0

I posted a question earlier ( Pandas-ipython, how to create new data frames with drill down capabilities ) and it was pointed out that it is possibly too broad so I have some more specific questions that may be easier to respond to and help me get a start with graphing data.

I have decided to try creating some visualizations of my data using Pandas (or any package accessible through ipython). The first, obvious, problem I run into is how can I filter on certain conditions. For example I type the command:

df.Duration.hist(bins=10)

but get an error due to unrecognized dtypes (there are some entries that aren't in datetime format). How can I exclude these in the original command?

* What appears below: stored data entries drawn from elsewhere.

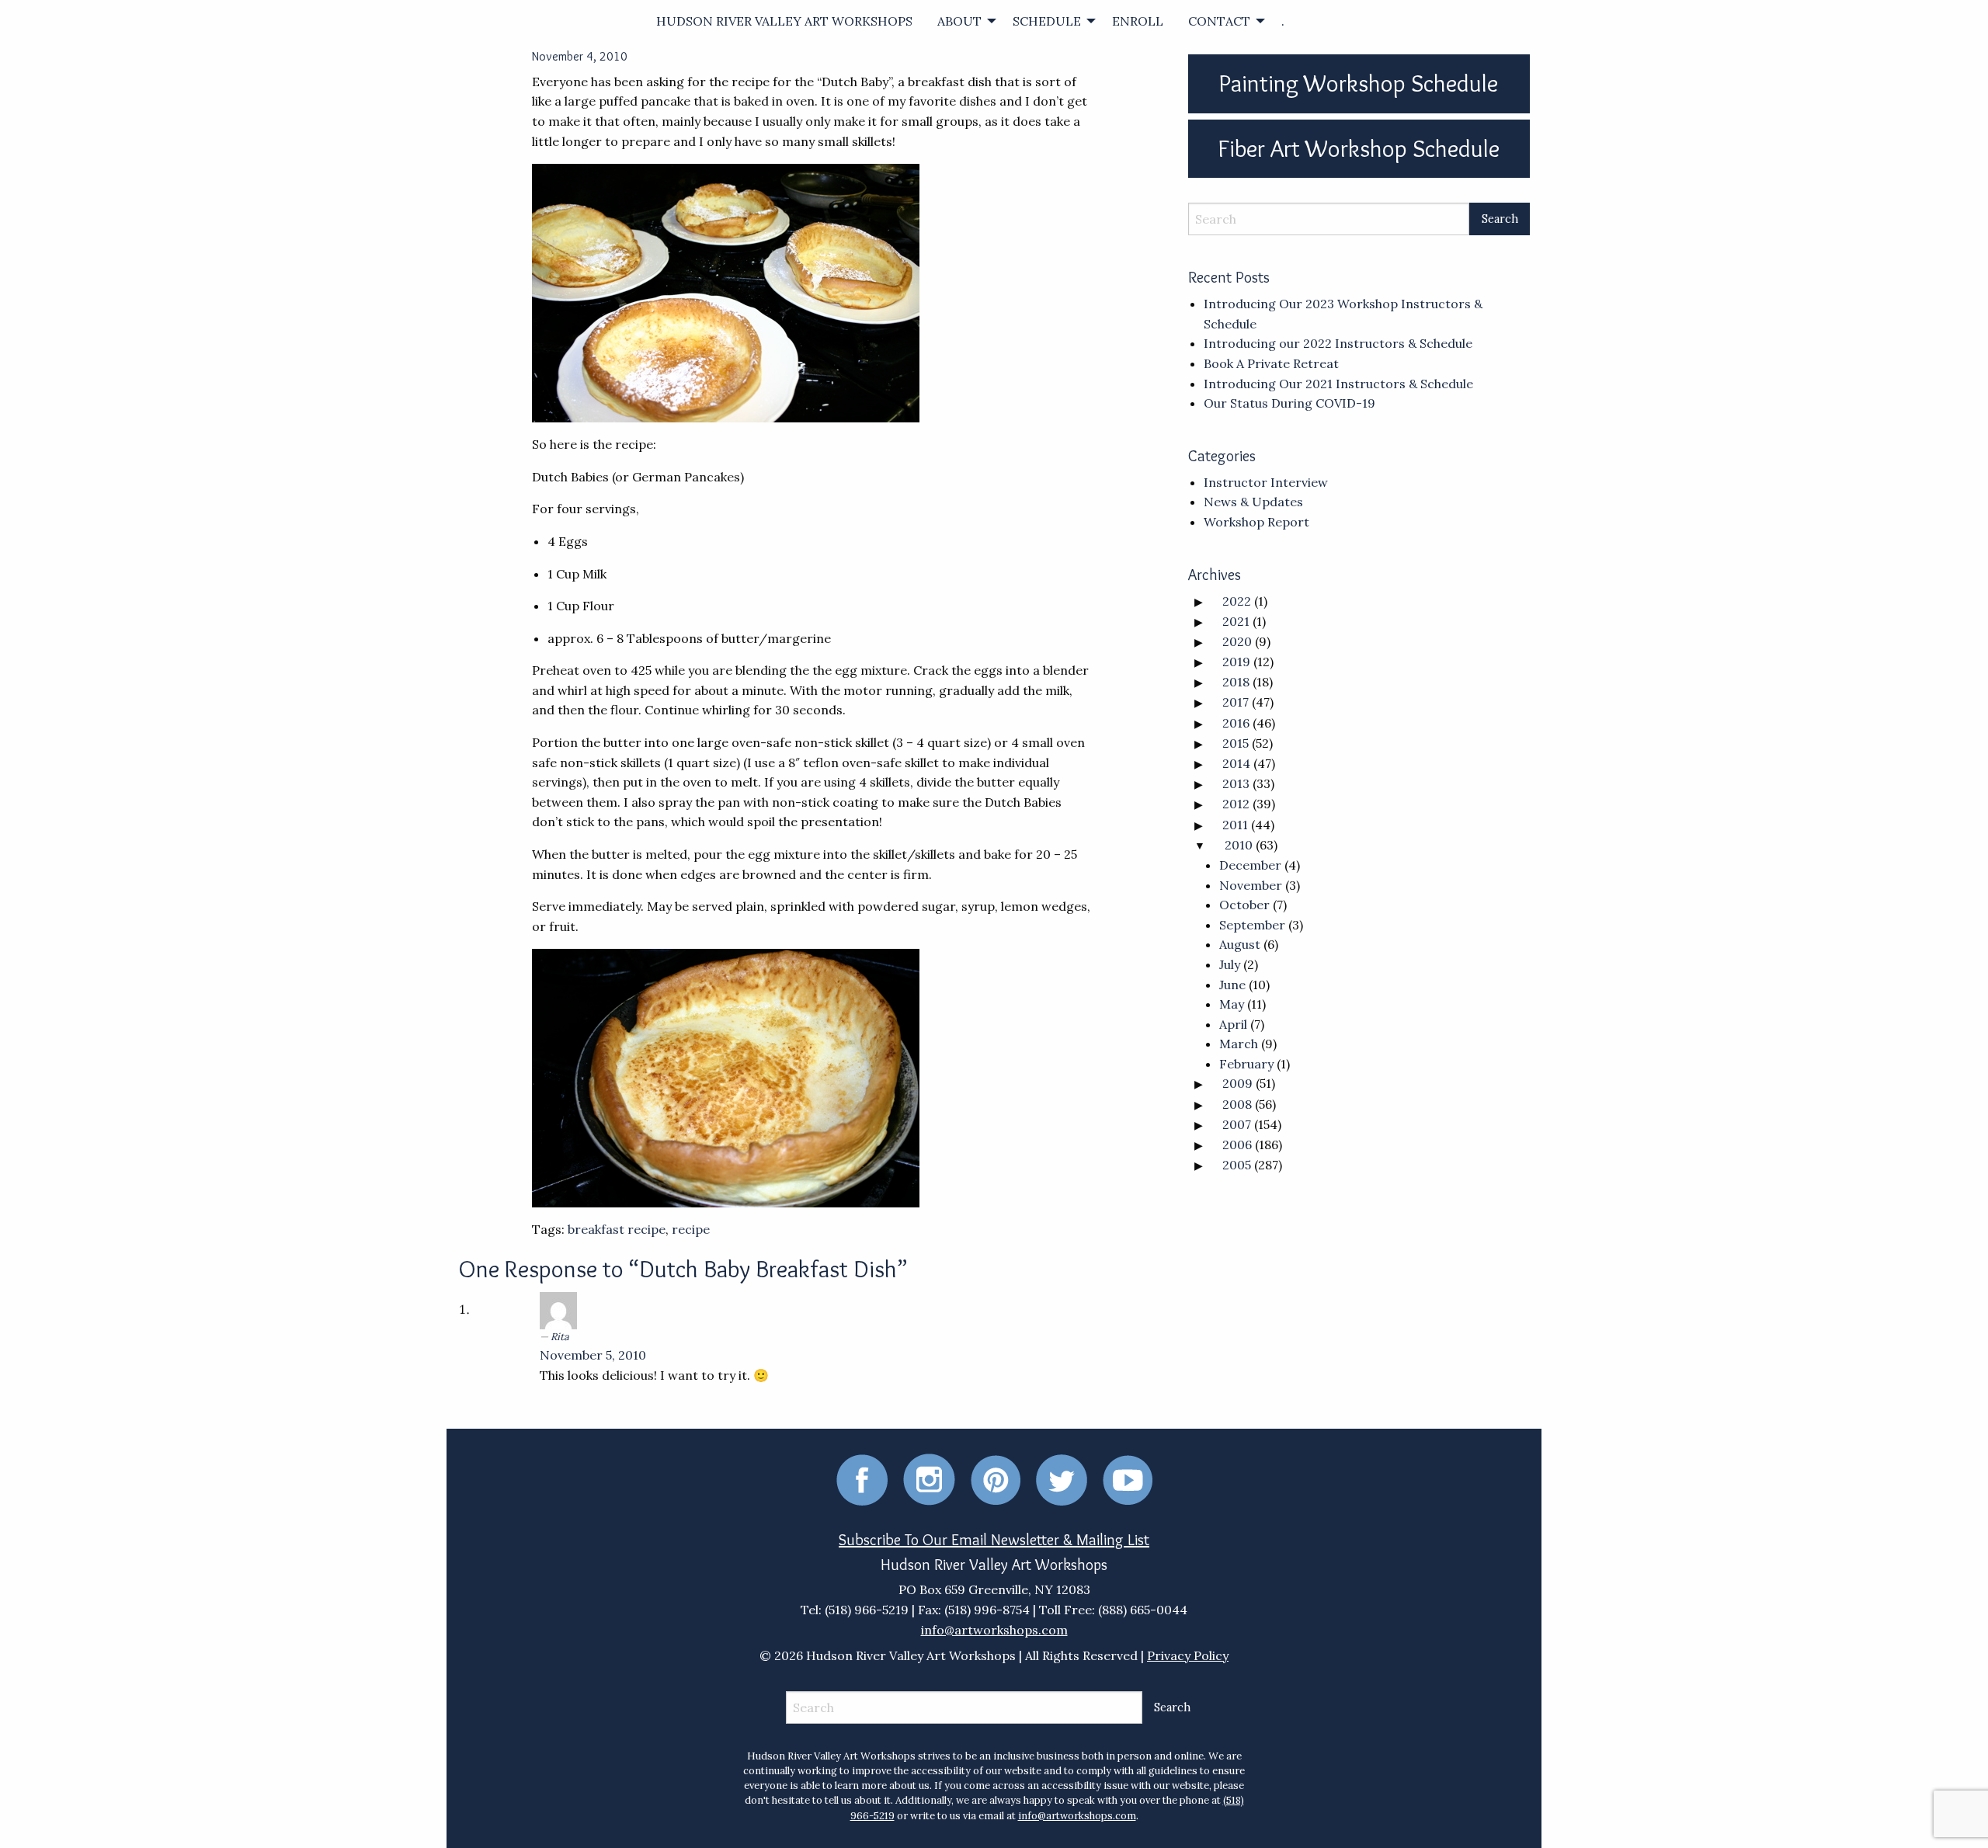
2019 (1236, 661)
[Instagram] (929, 1478)
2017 (1235, 702)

Also, what if I want to create the same histogram but filtering to keep only records that have id's (in an account id field) starting with the integer (or string?) '2'?

Ultimately, I want to be able to create histograms, line plots, box plots and so on but filtering for certain months, user id's, or just bad 'dtypes'.

Can anyone help me modify the above command to add filters to it. (I'm decent with python-new to data)

tnx

update: a kind user below has been trying to help me with this problem. I have a few developments to add to the question and a more specific problem.

I have columns in my data frame for Start Time and End Time and created a 'Duration' column for time lapsed.

The Start Time/End Time columns have fields that look like:

2014/03/30 15:45

and when I apply the command pd.to_datetime() to these columns I get fields resulting that look like:

2014-03-30 15:45:00

I changed the format to datetime and created a new column which is the 'Duration' or time lapsed in one command:

df['Duration'] = pd.to_datetime(df['End Time'])-pd.to_datetime(df['Start Time'])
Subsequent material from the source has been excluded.